BEGIN Material shown

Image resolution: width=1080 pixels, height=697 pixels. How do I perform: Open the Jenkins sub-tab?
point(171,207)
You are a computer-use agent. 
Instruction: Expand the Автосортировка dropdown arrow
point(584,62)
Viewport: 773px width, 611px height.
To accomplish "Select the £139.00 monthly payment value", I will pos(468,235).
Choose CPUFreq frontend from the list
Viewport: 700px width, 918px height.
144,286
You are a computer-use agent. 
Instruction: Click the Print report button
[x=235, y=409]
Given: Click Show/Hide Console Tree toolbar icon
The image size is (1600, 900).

END Material shown

Stated problem:
Copy out the lines above word for word, leaving nothing out.

Response below:
Image resolution: width=1080 pixels, height=697 pixels. How do I perform: Open the Jenkins sub-tab?
point(171,207)
You are a computer-use agent. 
Instruction: Expand the Автосортировка dropdown arrow
point(584,62)
Viewport: 773px width, 611px height.
To accomplish "Select the £139.00 monthly payment value", I will pos(468,235).
Choose CPUFreq frontend from the list
Viewport: 700px width, 918px height.
144,286
You are a computer-use agent. 
Instruction: Click the Print report button
[x=235, y=409]
Given: Click Show/Hide Console Tree toolbar icon
The image size is (1600, 900).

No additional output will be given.